What needs to be done:
Gather every line from the entries below that includes "size".

Extracted records:

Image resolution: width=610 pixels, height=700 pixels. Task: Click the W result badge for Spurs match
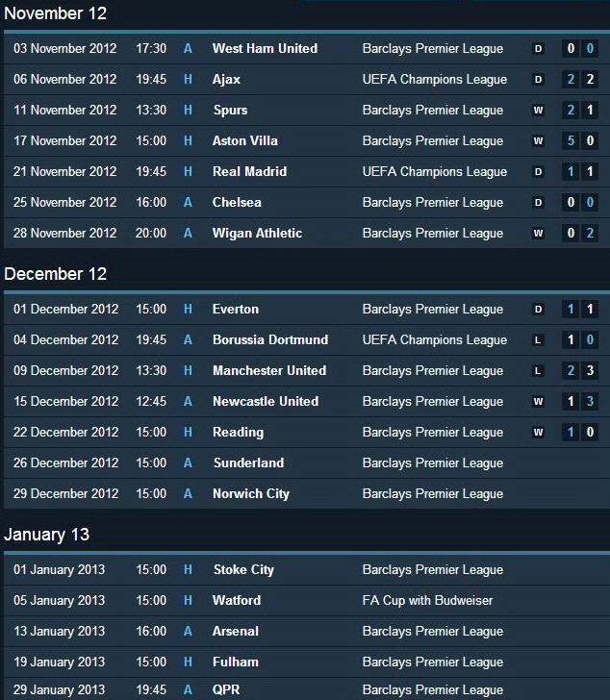coord(538,111)
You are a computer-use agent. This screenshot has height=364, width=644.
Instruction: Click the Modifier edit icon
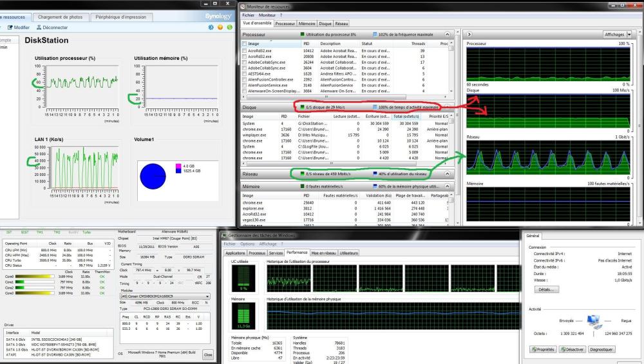coord(9,28)
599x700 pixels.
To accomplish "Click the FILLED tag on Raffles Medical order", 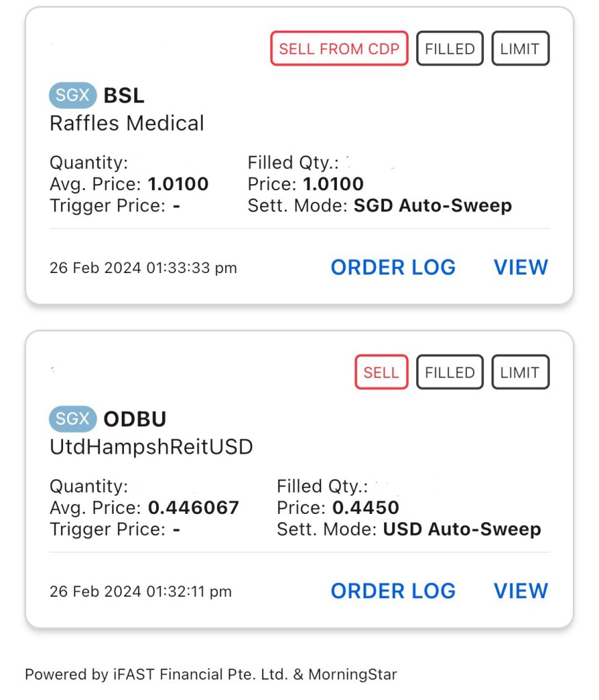I will coord(450,49).
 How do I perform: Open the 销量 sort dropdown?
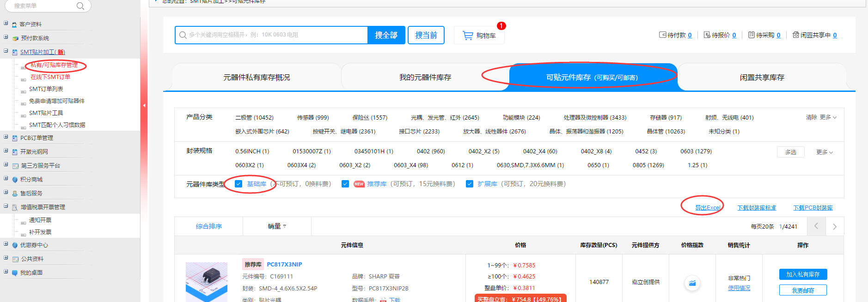[x=277, y=226]
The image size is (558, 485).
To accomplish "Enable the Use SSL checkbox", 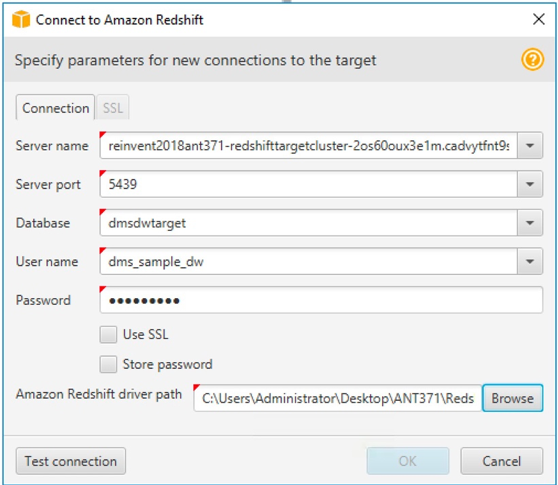I will point(108,334).
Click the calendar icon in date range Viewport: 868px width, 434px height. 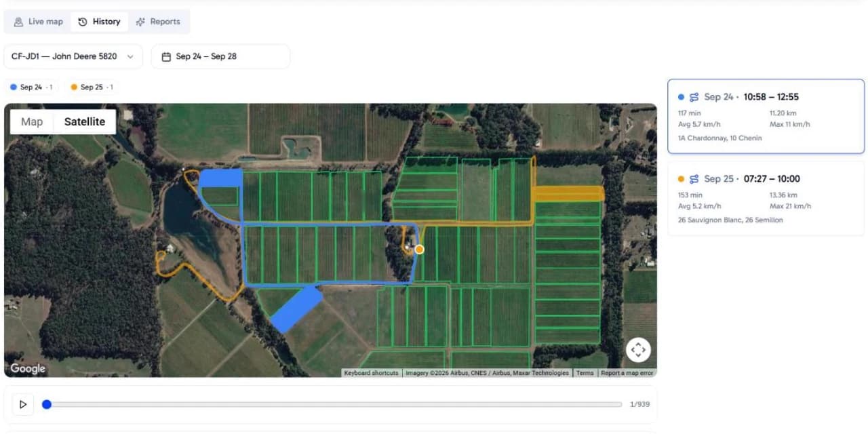pos(166,57)
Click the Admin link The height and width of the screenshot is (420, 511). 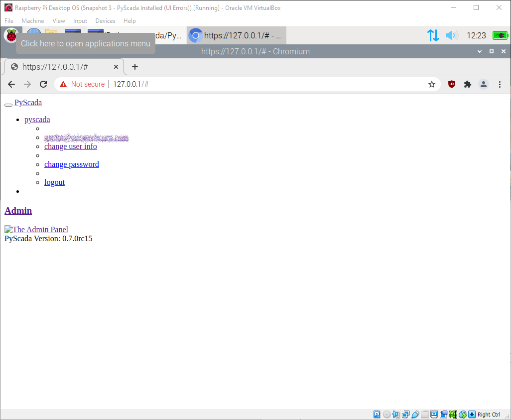[x=18, y=210]
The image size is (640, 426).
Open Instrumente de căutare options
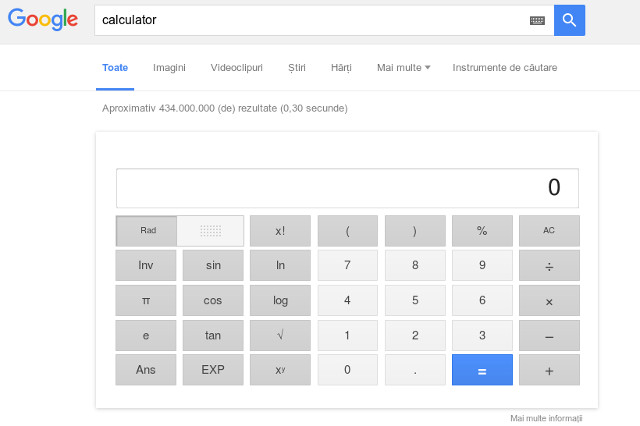tap(504, 68)
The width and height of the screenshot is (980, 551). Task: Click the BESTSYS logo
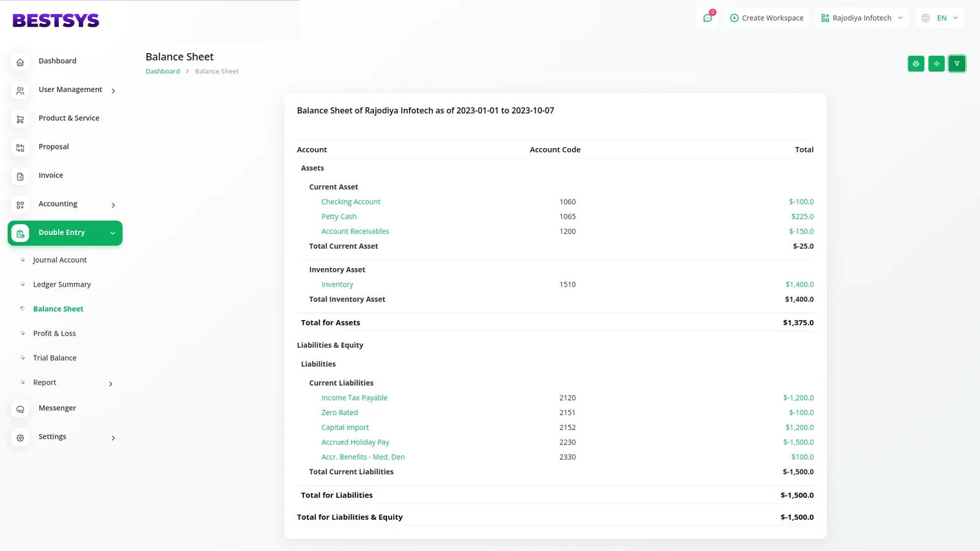coord(56,21)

Written reply:
The image size is (558, 485).
The image size is (640, 426).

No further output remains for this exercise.